[Collection entries]
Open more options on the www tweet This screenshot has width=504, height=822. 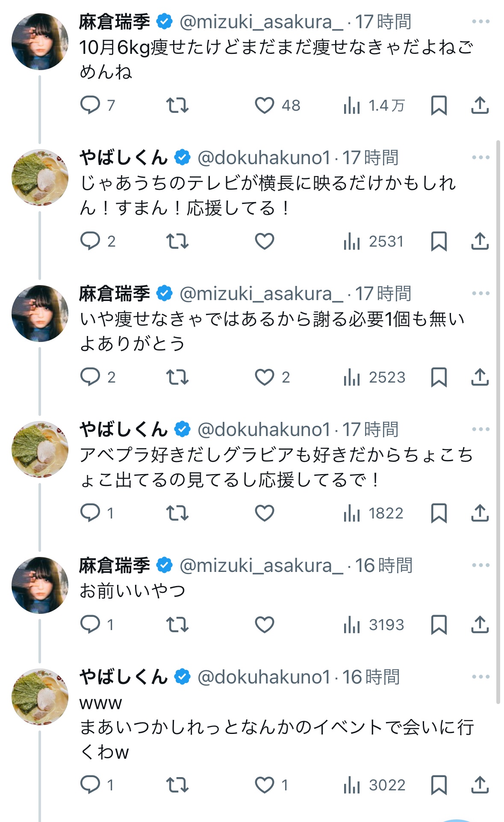pyautogui.click(x=480, y=677)
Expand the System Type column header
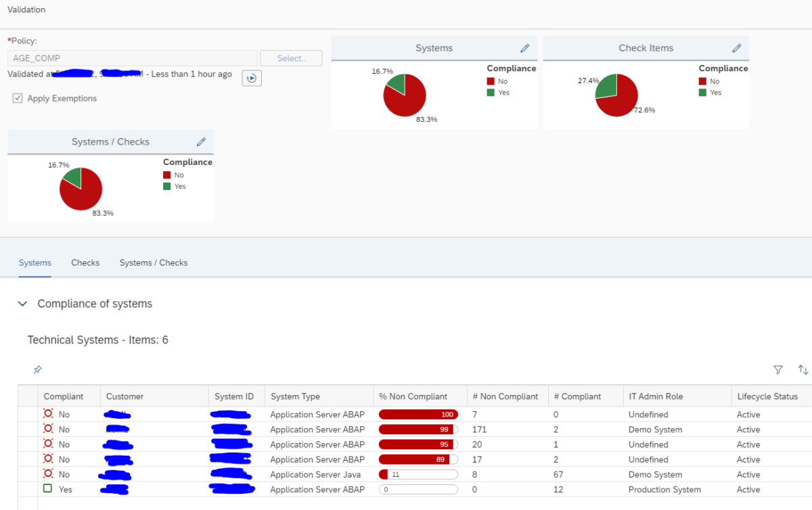Image resolution: width=812 pixels, height=510 pixels. pos(294,396)
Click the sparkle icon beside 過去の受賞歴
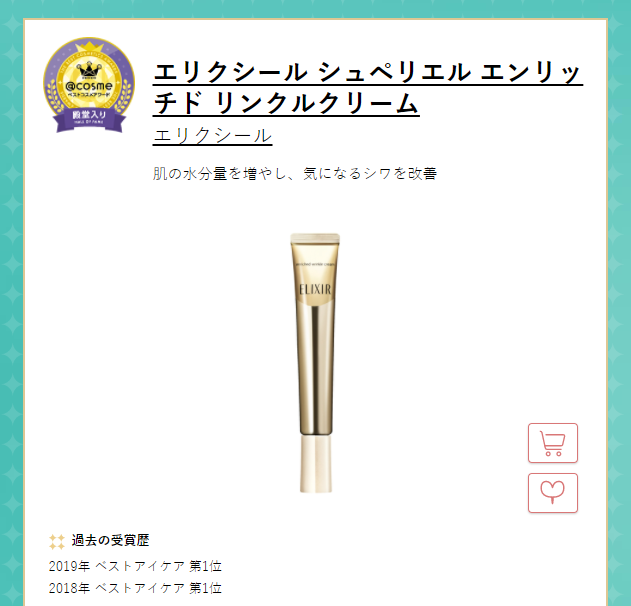Viewport: 631px width, 606px height. (57, 541)
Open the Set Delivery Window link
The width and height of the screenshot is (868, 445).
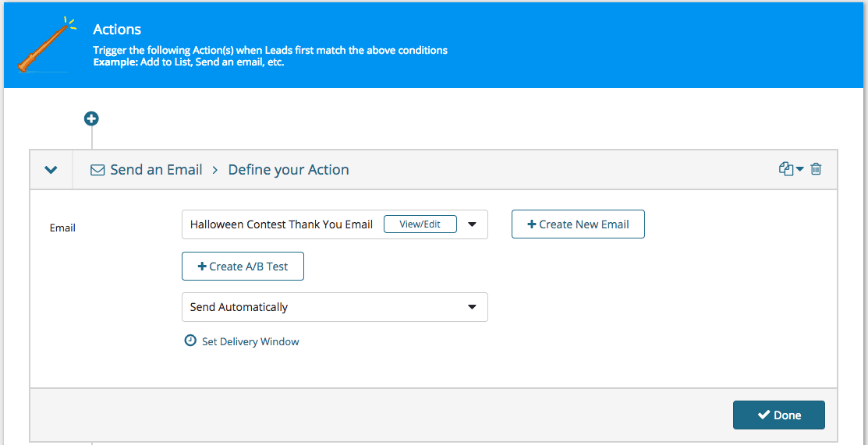pos(250,341)
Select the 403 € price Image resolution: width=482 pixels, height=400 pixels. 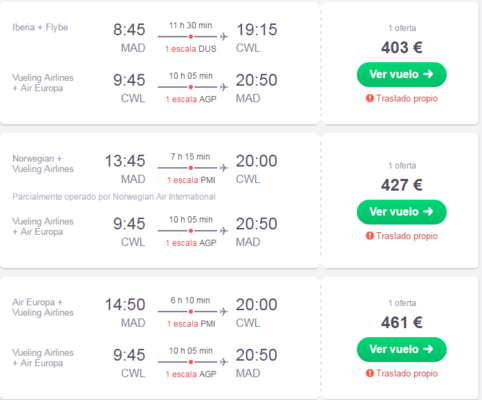click(402, 47)
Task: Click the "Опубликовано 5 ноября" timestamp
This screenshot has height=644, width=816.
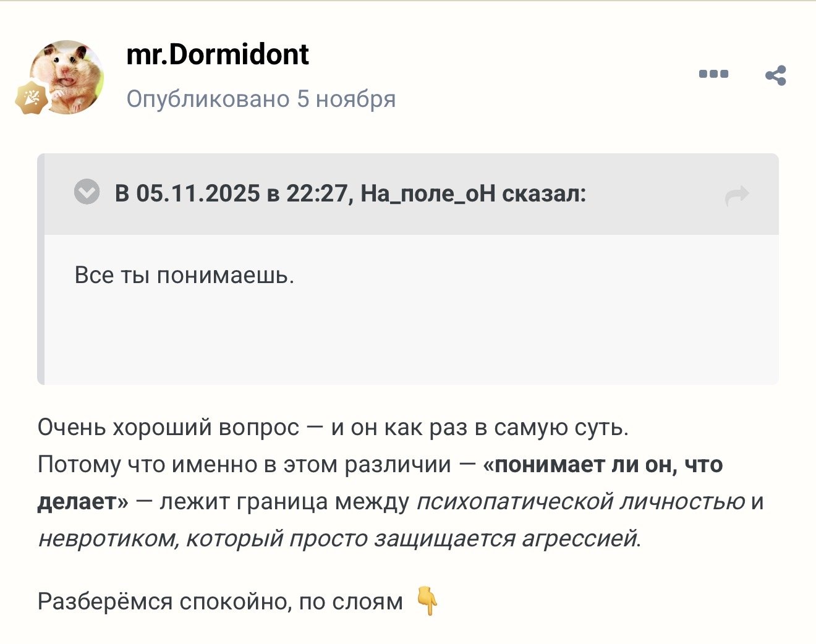Action: tap(261, 99)
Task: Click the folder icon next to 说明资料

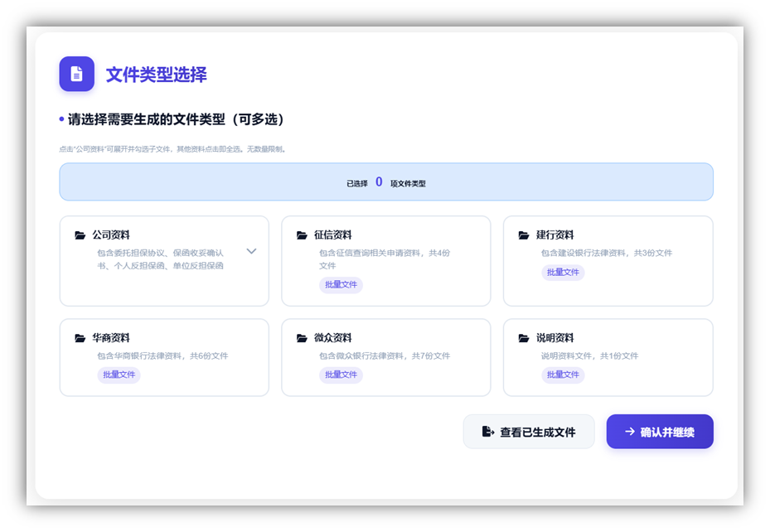Action: click(524, 338)
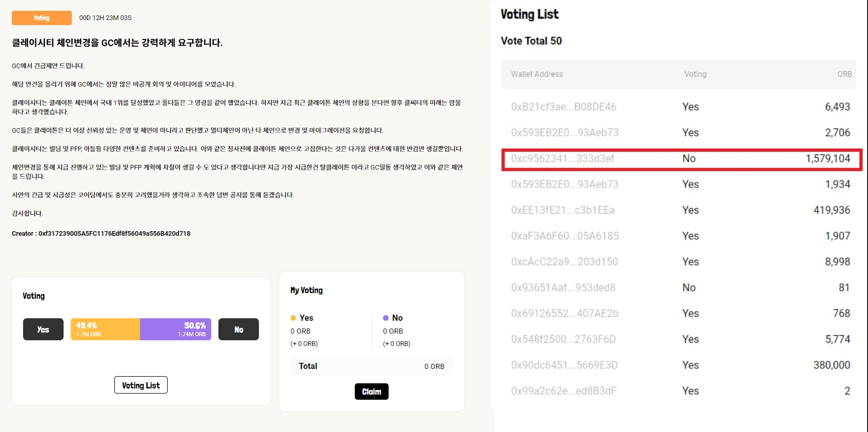The image size is (868, 432).
Task: Click the purple 50.6% No bar segment
Action: [175, 330]
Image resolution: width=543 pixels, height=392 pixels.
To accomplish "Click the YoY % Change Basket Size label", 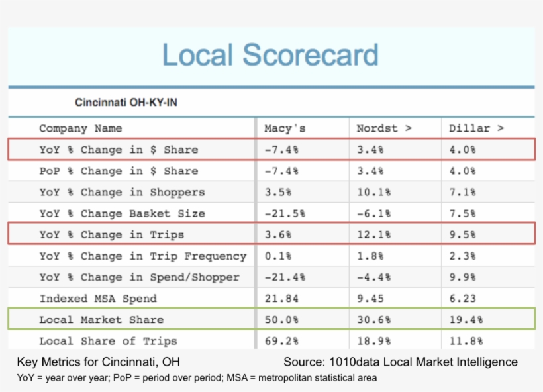I will (x=122, y=213).
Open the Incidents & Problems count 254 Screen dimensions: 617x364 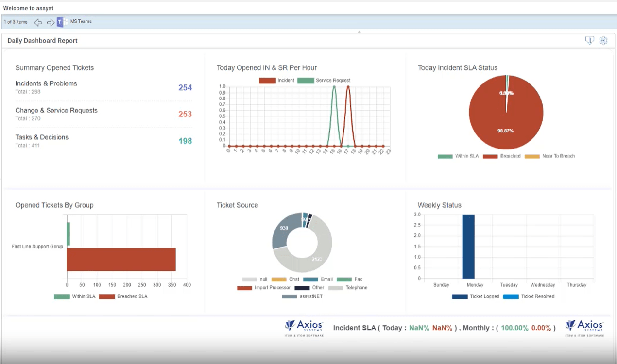coord(185,88)
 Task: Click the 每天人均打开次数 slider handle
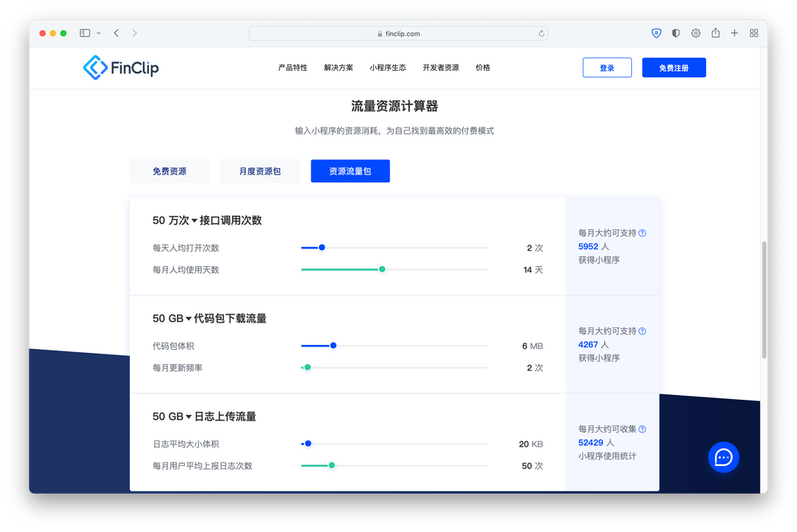point(320,248)
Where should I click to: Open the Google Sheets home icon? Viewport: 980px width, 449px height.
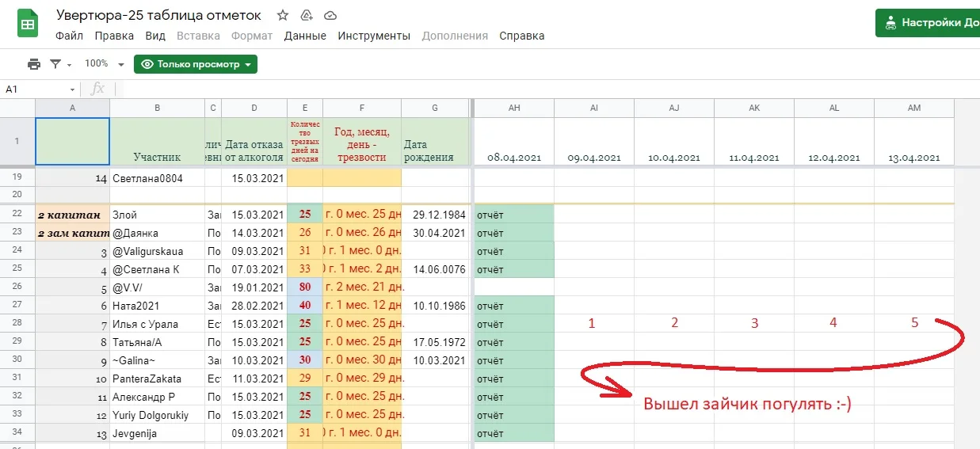tap(28, 24)
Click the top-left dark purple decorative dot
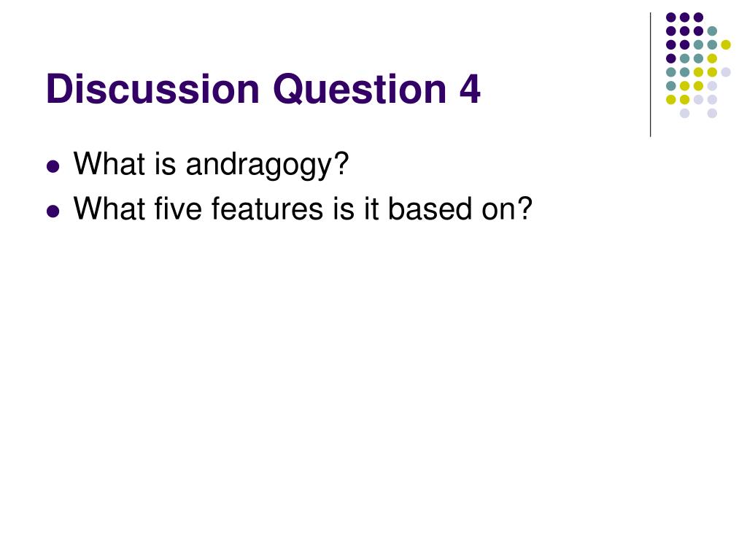The image size is (747, 560). click(x=671, y=18)
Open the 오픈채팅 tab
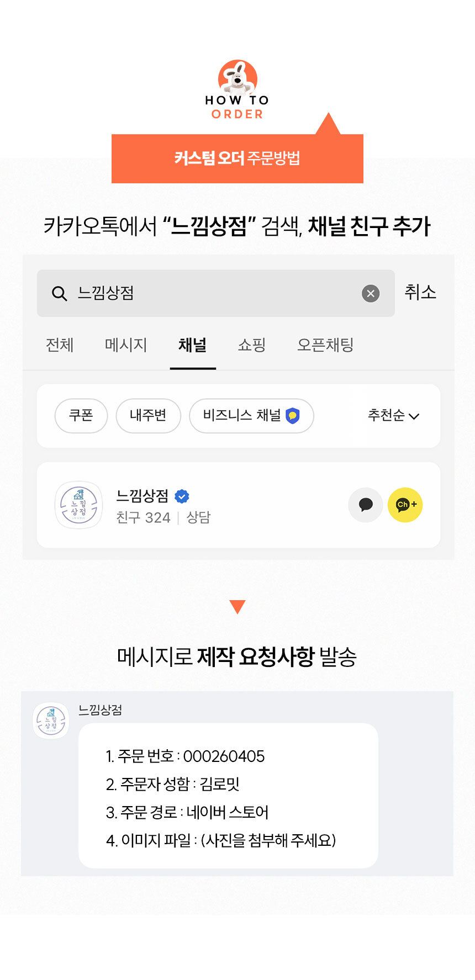The width and height of the screenshot is (475, 980). [x=325, y=345]
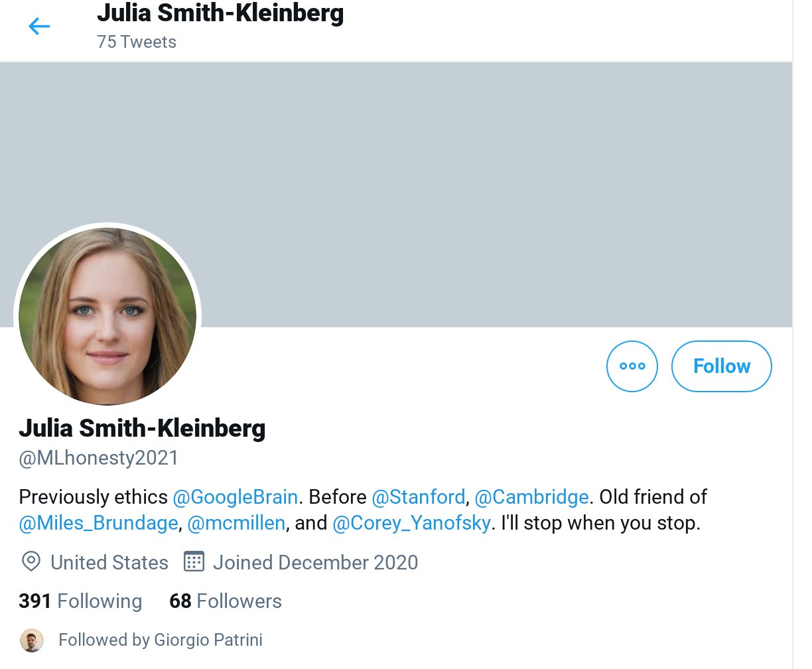
Task: Follow Julia Smith-Kleinberg
Action: click(722, 366)
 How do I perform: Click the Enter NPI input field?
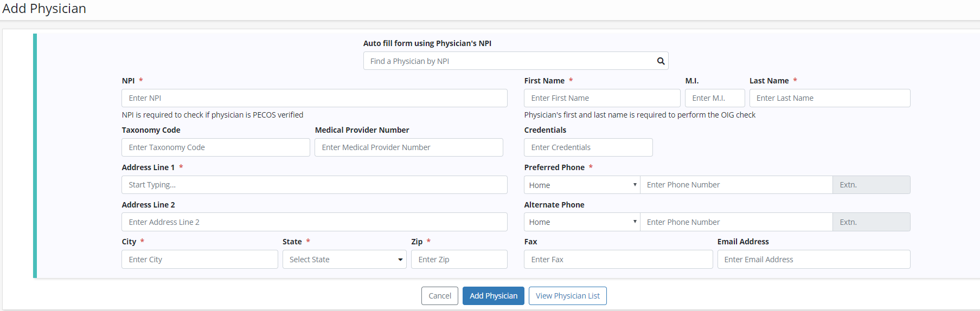(314, 98)
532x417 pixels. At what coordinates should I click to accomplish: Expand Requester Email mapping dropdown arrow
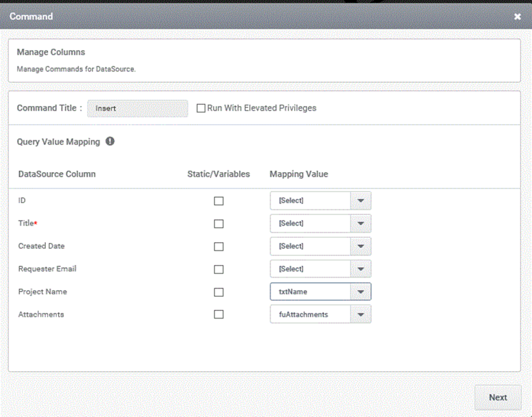tap(361, 269)
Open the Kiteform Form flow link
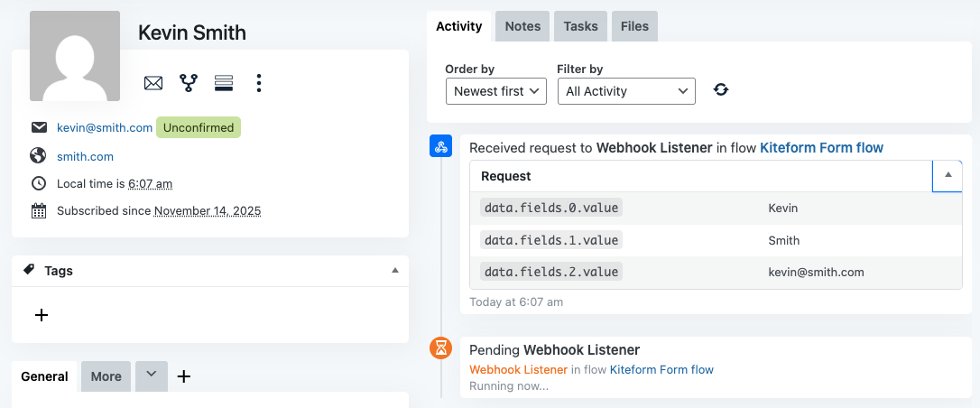 pyautogui.click(x=821, y=147)
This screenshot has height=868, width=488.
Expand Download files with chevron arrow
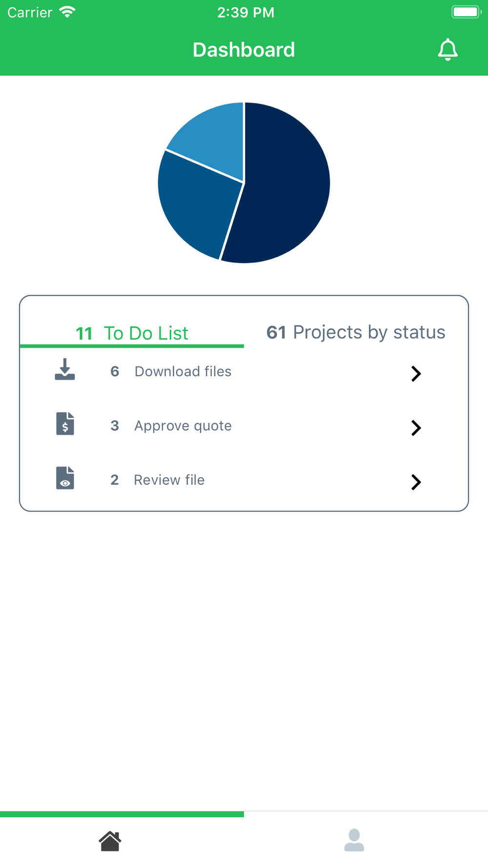(x=416, y=373)
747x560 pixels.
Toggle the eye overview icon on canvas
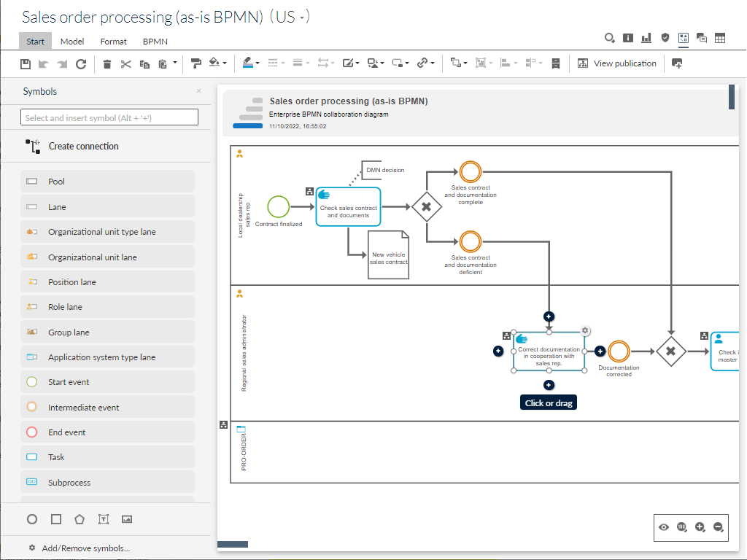[x=664, y=527]
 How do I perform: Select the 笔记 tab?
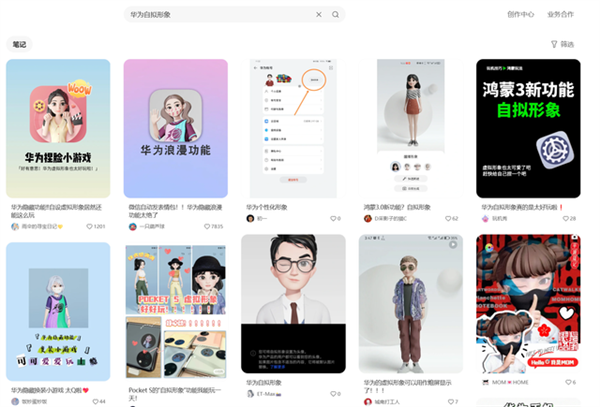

• **THE PROBLEM**
Begin with the line containing "532x417 pixels. At", stop at the last line of the records above, and copy every line in between exactly, both ends included, with no pictures.

• **OUTPUT**
532x417 pixels. At what coordinates should I click to accomplish: Expand Requester Email mapping dropdown arrow
tap(361, 269)
Open the Kiteform Form flow link
 pyautogui.click(x=821, y=147)
This screenshot has height=868, width=488.
Expand Download files with chevron arrow
(x=416, y=373)
747x560 pixels.
Toggle the eye overview icon on canvas
[x=664, y=527]
 How do I perform: Select the 笔记 tab?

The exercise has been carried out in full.